Des abus, malversations et faits de corruption sont à l’origine du fiasco des usines «made in Algérie».
‘industrie automobile y a vu le jour en 2012 à la faveur d’un partenariat entre Renault et le gouvernement algérien, qui a débouché en 2014 sur la construction de la première usine de production de voitures, près d’Oran (nord-ouest), la deuxième ville du pays.
Par la suite, d’autres ateliers de montage ont été créés lorsque les autorités ont contraint les concessionnaires automobiles à produire localement via des partenariats avec des marques étrangères.
Après Renault, le sud-coréen Hyundai et l’allemand Volkswagen ont ouvert en 2016 et 2017 leurs usines à Tiaret et Relizane (nord-ouest).

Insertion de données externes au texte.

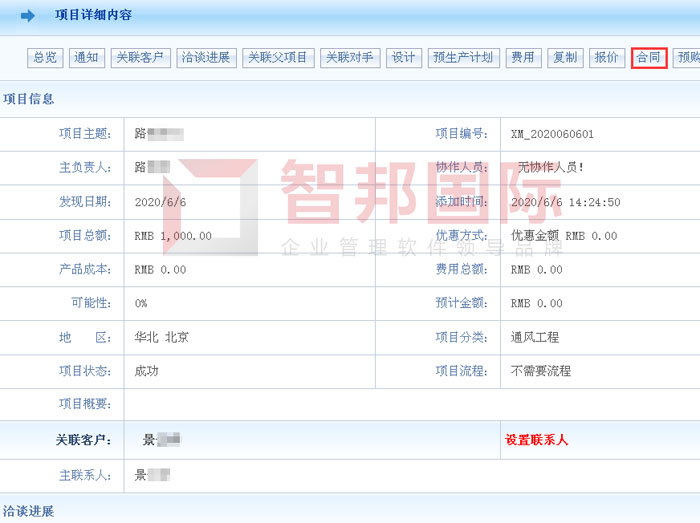
Task: Click the 项目信息 section header
Action: coord(29,99)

Cette filière était devenue une priorité pour l’Algérie qui cherchait à réduire ses importations et diversifier son économie face à la chute des revenus pétroliers, source de plus de 90% de devises.

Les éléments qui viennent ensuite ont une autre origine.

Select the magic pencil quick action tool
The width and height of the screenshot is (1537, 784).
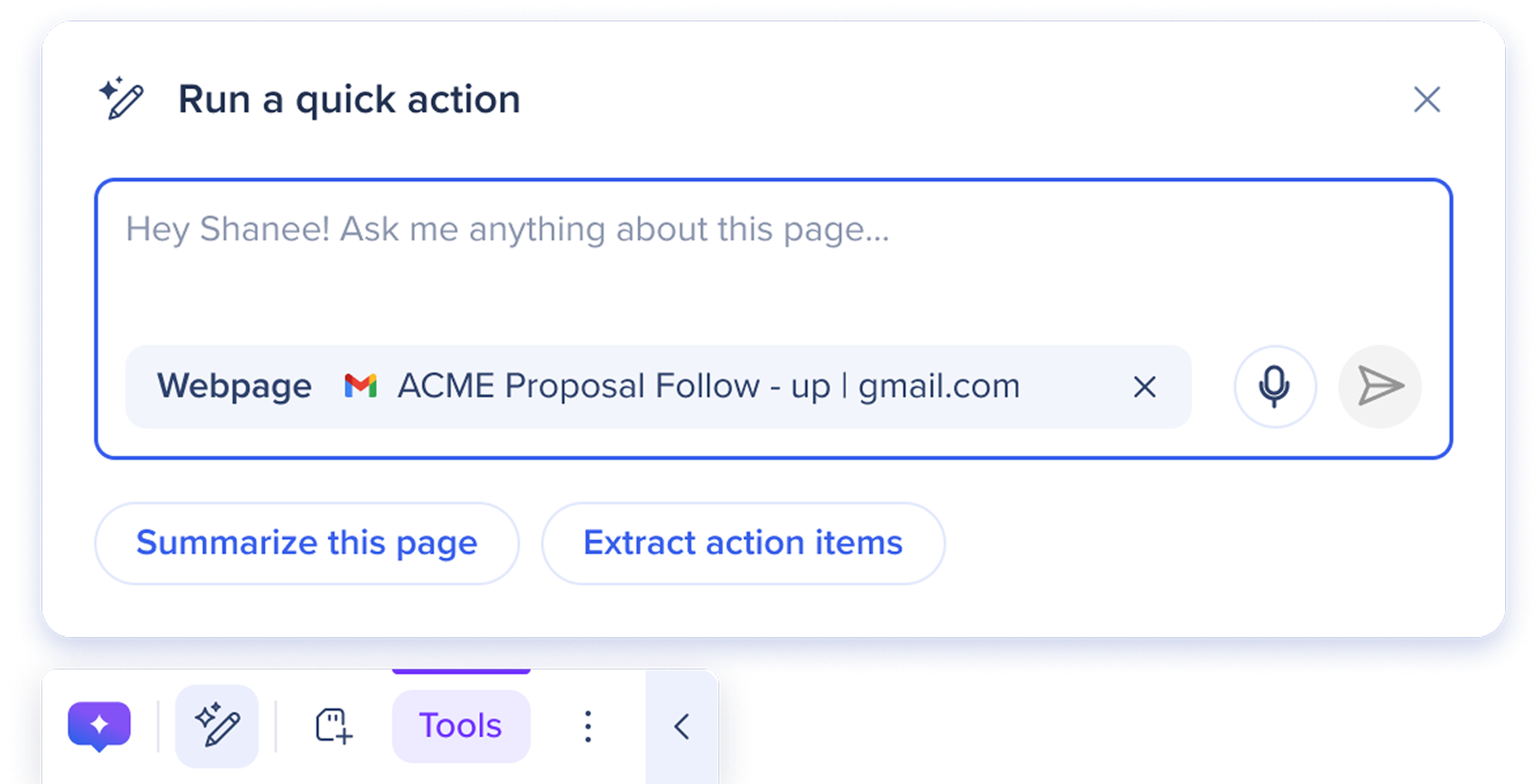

Mais dès le printemps 2017, le secteur s’est retrouvé au coeur la controverse.
Les autorités ont dénoncé des «importations déguisées» et dépêché une commission d’enquête chez Hyundai après la diffusion d’images sur les réseaux sociaux de modèles importés quasi complets, sur lesquels ne restait qu’à monter les roues.
Fin juillet 2017, l’ex-ministre de l’Industrie, Mahdjoub Bedda, aujourd’hui en prison pour son rôle dans ce dossier, a suspendu tout nouveau projet de montage automobile.
Ce fiasco est dû principalement au SKD («semi knocked down»), qui consiste à importer un véhicule en kits prémontés, simplement rivetés ou boulonnés sur place. Ce système a ouvert la voie à des abus tels des importations «déguisées», des transferts illicites d’argent à l’étranger ou des surfacturations pour gonfler les prix de revient des véhicules «montés».
Après la chute du président Abdelaziz Bouteflika en avril 2019 et la condamnation de plusieurs patrons d’usines de montage, le président Abdelmadjid Tebboune, arrivé au pouvoir en décembre 2019, a promis de remettre à plat le secteur entaché par la corruption.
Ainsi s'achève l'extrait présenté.